- **Work to complete**:
Scan the listing for the word "computer" and report every line that contains it.

Start of Given information

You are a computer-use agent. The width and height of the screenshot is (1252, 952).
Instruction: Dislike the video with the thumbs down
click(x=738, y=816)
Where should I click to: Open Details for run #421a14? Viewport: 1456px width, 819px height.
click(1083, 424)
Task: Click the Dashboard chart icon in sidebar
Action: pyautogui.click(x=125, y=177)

End of Given information
Start of Given information

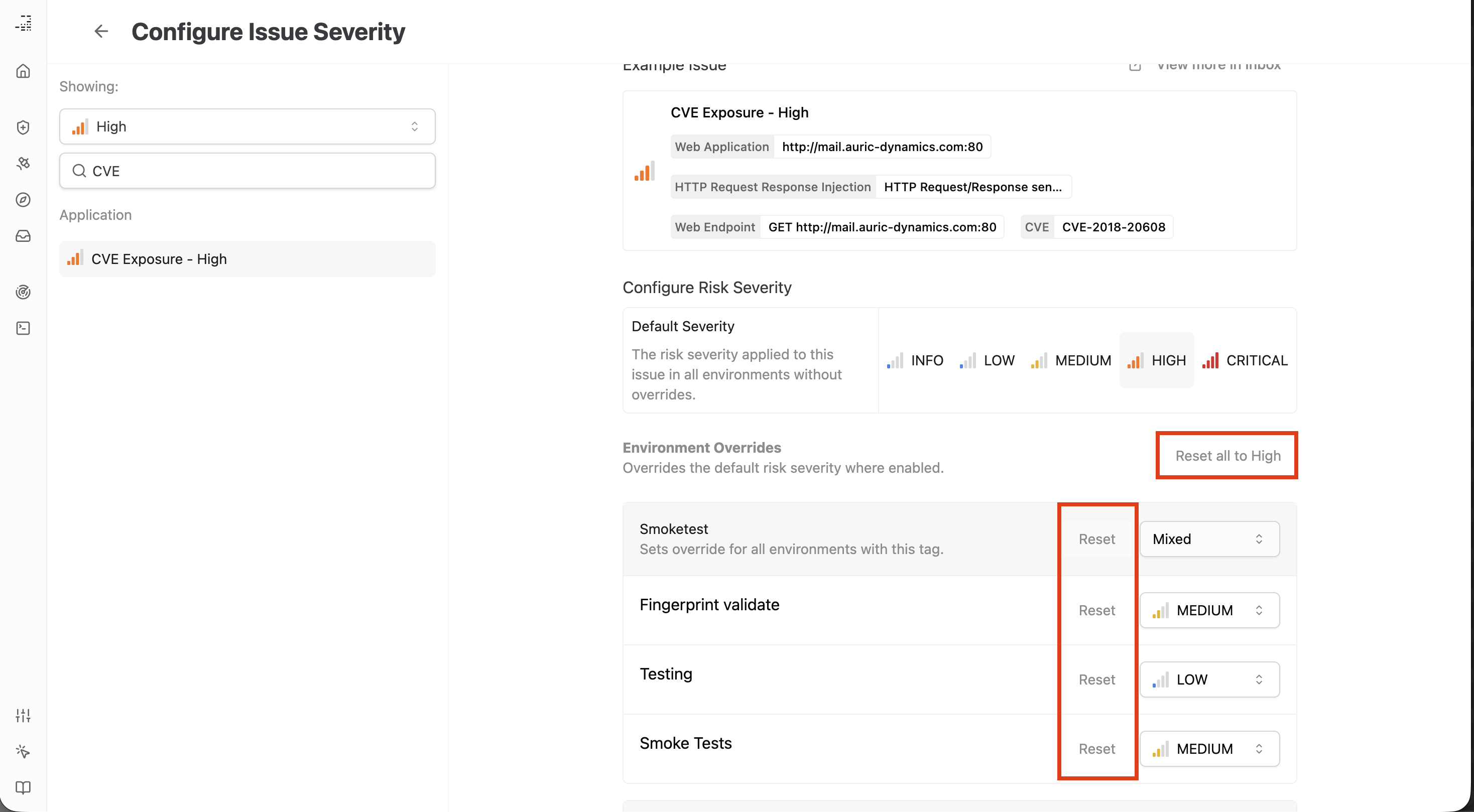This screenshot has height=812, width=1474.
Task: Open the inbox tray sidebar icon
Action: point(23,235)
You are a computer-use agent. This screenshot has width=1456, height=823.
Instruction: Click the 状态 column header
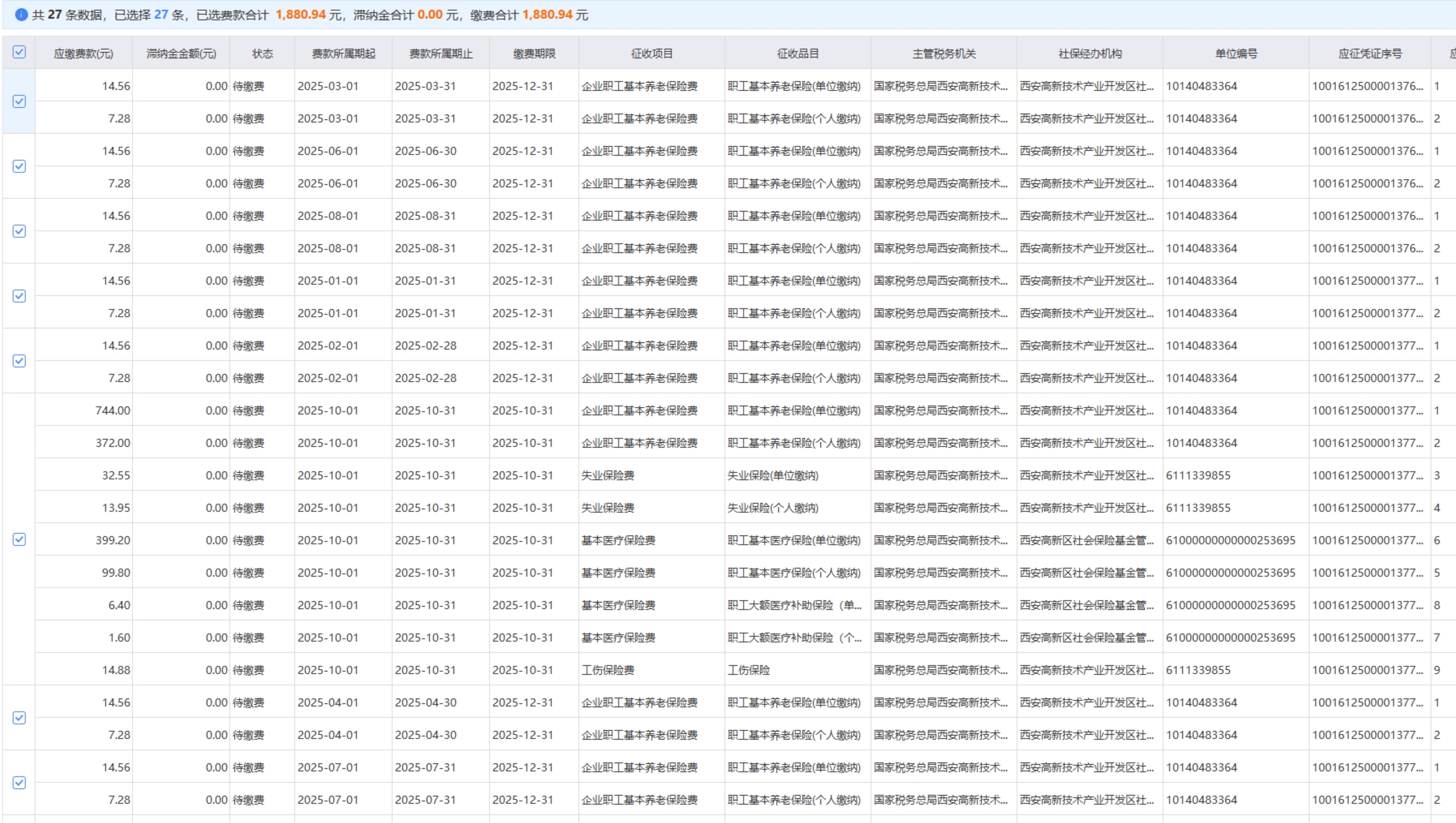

End of Given information

- **Answer to this task**:
You are a computer-use agent. The width and height of the screenshot is (1252, 952).
You are a computer-use agent. This screenshot has width=1456, height=823.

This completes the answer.